We apologize for the delay in posting this overview. In June 2022 there were 460 PRs merged into mathlib. We list some of the highlights below.

  • Functional analysis

    • PR #14135 proves compactness of the character space of a normed algebra. This is a key step in developing the continuous functional calculus.
    • PR #8112 proves the Krein-Milman theorem for real normed spaces: any compact convex set is the closure of the convex hull of its extreme points.
    • PR #14677 proves Stone's separation theorem: in a vector space over a linearly ordered field, for any pair of disjoint convex subsets, one can partition the whole space into two convex subsets containing the given sets.

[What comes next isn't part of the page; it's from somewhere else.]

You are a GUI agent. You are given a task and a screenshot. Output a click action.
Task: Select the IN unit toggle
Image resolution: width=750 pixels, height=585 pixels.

This is a generalization of the geometric Hahn-Banach theorem where the partition is made of half-spaces.
  • Measure theory and probability

    • PR #14578 characterizes weak convergence of finite measures in terms of integrals of bounded continuous real-valued functions.
    • PR #14755 introduces moments and moment generating function of a real random variable.
    • PR #13592 solves the Ballot problem: if in an election, candidate A receives $p$ votes whereas candidate B receives $q$ votes where $p > q$ then the probability that candidate A is strictly ahead throughout the count is $(p - q) / (p + q)$.
  • Model theory

  • Number theory and group theory

    • PR #14332 defines the ramification index and inertia degree of ring extensions.
    • PR #14312 defines the p-primary component of a group.
    • PR #13524 gives the classification of finitely generated torsion modules over a PID and PR #14736 specializes this to finite abelian groups.
  • Linear algebra

    • PR #14231 reformulates the spectral theorem in terms of matrices.
  • Tactics

    • The linear_combination tactic became more powerful in PR #14229 by allowing combinations of arbitrary proofs.